1. Introduction

The tarray extension implements typed arrays and associated commands column and table. This page only provides reference documentation for commands. See the main contents for an introduction, programming guide and other reference documentation.

1.1. Installation and loading

Binary packages for some platforms are available from the Sourceforge download area. See the build instructions for other platforms.

To install the extension, extract the files from the distribution to any directory that is included in your Tcl installation’s auto_path variable.

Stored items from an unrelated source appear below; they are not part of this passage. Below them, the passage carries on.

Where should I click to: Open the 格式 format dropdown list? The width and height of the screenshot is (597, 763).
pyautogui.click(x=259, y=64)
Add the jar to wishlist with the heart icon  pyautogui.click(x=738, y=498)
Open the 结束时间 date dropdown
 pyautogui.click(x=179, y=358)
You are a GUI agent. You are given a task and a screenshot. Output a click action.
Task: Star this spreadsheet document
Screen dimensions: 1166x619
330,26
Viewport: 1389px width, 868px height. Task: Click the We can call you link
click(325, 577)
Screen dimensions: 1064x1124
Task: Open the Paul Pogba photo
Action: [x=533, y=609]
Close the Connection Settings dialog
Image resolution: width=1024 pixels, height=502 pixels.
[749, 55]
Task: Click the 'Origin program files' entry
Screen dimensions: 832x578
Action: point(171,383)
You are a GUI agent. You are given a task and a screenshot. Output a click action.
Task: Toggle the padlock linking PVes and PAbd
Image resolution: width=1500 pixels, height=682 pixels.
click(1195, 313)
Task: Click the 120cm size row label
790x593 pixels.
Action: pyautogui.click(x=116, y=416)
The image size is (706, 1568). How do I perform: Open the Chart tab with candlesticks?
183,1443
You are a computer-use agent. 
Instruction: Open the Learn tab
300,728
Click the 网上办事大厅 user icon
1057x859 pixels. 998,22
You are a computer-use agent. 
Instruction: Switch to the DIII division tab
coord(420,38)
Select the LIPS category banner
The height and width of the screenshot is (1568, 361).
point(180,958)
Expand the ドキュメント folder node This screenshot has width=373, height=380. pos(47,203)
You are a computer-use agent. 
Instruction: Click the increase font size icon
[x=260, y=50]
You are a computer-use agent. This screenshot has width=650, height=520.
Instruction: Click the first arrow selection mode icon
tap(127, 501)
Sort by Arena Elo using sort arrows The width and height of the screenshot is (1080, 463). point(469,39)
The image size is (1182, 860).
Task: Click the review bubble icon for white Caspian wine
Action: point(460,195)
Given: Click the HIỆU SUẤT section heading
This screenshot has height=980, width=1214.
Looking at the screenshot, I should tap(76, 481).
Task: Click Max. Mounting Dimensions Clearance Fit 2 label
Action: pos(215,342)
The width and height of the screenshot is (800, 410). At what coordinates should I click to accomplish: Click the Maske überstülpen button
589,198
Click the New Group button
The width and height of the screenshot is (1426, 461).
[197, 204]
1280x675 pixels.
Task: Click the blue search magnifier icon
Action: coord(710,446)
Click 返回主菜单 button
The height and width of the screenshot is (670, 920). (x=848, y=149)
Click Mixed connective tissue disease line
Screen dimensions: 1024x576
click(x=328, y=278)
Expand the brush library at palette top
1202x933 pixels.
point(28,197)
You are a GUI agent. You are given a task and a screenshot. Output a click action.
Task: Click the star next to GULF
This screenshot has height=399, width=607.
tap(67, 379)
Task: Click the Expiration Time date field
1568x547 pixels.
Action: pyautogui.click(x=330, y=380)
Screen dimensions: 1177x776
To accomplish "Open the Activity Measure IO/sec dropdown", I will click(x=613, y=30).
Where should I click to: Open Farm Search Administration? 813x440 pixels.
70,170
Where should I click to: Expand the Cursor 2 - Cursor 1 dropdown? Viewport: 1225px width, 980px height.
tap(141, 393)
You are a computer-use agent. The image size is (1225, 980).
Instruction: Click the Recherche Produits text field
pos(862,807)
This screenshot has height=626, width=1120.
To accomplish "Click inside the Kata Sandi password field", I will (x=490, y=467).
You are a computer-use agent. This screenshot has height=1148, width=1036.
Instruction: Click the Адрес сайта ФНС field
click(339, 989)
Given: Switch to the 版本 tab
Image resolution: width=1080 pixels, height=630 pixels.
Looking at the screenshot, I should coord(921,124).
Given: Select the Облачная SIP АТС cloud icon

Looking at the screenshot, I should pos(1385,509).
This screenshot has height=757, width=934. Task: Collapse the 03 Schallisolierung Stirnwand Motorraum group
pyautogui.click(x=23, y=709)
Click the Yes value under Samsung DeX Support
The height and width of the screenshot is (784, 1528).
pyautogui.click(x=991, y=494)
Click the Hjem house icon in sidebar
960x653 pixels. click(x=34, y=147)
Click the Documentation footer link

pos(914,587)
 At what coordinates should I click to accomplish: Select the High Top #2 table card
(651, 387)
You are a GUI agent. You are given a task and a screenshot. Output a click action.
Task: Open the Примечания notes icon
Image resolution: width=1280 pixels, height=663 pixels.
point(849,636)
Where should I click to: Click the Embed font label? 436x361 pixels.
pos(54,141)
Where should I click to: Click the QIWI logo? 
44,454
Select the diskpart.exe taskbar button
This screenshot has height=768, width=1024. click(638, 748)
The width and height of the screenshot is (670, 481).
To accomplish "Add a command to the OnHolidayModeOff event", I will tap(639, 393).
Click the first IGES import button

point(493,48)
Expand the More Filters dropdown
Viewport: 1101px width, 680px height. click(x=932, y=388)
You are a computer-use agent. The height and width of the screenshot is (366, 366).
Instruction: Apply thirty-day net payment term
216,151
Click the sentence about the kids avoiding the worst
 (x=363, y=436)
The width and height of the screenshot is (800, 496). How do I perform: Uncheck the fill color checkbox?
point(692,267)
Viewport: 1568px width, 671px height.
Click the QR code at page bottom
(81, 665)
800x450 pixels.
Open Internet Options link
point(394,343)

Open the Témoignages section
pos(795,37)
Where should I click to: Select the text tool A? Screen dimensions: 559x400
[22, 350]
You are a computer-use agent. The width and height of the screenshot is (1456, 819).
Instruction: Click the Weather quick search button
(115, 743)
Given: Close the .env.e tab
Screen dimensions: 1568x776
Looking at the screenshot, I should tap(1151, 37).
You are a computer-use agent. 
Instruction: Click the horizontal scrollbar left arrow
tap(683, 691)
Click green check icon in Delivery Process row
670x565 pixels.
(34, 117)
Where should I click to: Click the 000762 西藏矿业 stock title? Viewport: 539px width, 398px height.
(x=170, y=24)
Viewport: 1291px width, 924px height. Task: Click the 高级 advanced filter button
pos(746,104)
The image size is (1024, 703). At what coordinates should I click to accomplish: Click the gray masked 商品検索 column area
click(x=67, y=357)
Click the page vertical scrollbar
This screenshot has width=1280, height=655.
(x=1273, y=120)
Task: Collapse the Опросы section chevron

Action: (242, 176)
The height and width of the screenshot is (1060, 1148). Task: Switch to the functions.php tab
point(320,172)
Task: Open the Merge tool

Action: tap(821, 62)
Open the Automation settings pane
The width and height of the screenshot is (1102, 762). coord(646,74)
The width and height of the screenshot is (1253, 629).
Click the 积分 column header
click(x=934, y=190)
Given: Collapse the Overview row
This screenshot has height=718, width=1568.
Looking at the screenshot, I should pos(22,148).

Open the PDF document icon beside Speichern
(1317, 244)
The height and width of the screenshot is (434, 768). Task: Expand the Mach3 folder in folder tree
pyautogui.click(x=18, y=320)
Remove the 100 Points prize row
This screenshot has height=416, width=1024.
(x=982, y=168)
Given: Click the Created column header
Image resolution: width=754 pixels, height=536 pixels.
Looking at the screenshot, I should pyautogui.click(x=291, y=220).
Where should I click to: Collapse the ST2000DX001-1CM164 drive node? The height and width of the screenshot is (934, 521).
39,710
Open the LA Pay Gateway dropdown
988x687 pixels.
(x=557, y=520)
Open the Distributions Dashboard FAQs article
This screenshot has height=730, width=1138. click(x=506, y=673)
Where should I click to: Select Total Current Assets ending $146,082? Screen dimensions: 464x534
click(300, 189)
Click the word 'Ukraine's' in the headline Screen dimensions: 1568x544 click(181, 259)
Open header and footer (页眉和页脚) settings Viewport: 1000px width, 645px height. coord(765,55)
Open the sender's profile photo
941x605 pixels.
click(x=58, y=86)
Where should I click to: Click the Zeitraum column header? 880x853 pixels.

Once installed, the extension can be loaded with the standard Tcl package require command.

% package require tarray
→ 1.0.0

2. Command reference

All commands are located in the tarray namespace.

2.1. Commands

loop INDEXVAR VAR VALUES SCRIPT

In the first form, SCRIPT is executed for each element in VALUES with VAR taking on the value of each element or row in VALUES in turn. VALUES may be a column, table or a Tcl list.

The second form is similar but in addition INDEXVAR is assigned the index of the element.

prettify VALUES ?options?

Returns VALUES as a more readable string format. VALUES is expected to be a column or a table. If not, it is returned unchanged.

The command takes the following options

Table 1. Prettify options
Option Description

-full BOOLEAN

If true, the full table or column is formatted and returned. Otherwise, only the leading and trailing lines specified by the -head and -tail options are returned. For VALUES that is not a column or table, the entire string is returned irrespective of this option.

-head NELEMS

Specifies the number of leading elements that are included in the returned string. Ignored if VALUES is not a column or table.

-tail NELEMS

Specifies the number of trailing elements that are included in the returned string. Ignored if VALUES is not a column or table.

print VALUES ?CHANNEL? ?options?

Prints VALUES to the specified channel in a readable string format. CHANNEL defaults to stdout if unspecified. VALUES is expected to be a column or a table. If not, it is output as by the Tcl puts command. See Prettify options for a list of valid options.

randseed ?SEED1 SEED2?

Sets the initial seed values for the random number generator (RNG). The optional SEED1 and SEED2 should be any 64-bit numbers. For normal use, this command need not be invoked as the RNG is automatically initialized internally using runtime data. For use cases such as testing where you want reproducible “random” values to be produced, you can call the command with the same seed arguments before every run.

When no arguments are specified, the RNG is reinitialized in the same manner as startup. This is generally useful to undo the effects of a previous call to randseed with specific seed values.

rng create CMDNAME TYPE ?LOWERBOUND? ?HIGHERBOUND?

Returns a new random number generator (RNG) command object named CMDNAME that can be used to produce uniformly distributed random numbers of the specified type. For types boolean, byte, int, uint and wide the range of generated values corresponds to the entire domain range by default. For type double the values are generated in the range [0,1] by default. The optional LOWERBOUND and UPPERBOUND arguments may be supplied to modify the range from which values are sampled. These are ignored for TYPE boolean.

The returned RNG command object can be used to generate random numbers by calling its get subcommand and its seed values set with the seed subcommand.

rng new TYPE ?LOWERBOUND? ?HIGHERBOUND?

Returns a new random number generator (RNG) command object that can be used to produce random numbers of the specified type. See rng create CMDNAME TYPE ?LOWERBOUND? ?HIGHERBOUND? for details. This command differs only in that the name of the returned command object is automatically generated.

RNG get ?COUNT ?LOWERBOUND UPPERBOUND??

Returns COUNT (defaults to 1 if unspecified) random numbers. RNG is a random number generator created by the rng create or rng new commands. The random numbers are within the bounds specified for RNG at the time it was created unless overridden by the additional arguments LOWERBOUND and UPPERBOUND.

RNG seed SEED1 SEED2

Sets the seed of the random number generator command object RNG created by the rng create or rng new commands. The SEED1 and SEED2 should be any 64-bit numbers. For normal use, this command need not be invoked as the RNG is automatically initialized internally using runtime data. For use cases such as testing where you want reproducible “random” values to be produced, you can set the same seed arguments before every run.

table SUBCOMMAND …​

Operates on tables. See Table commands.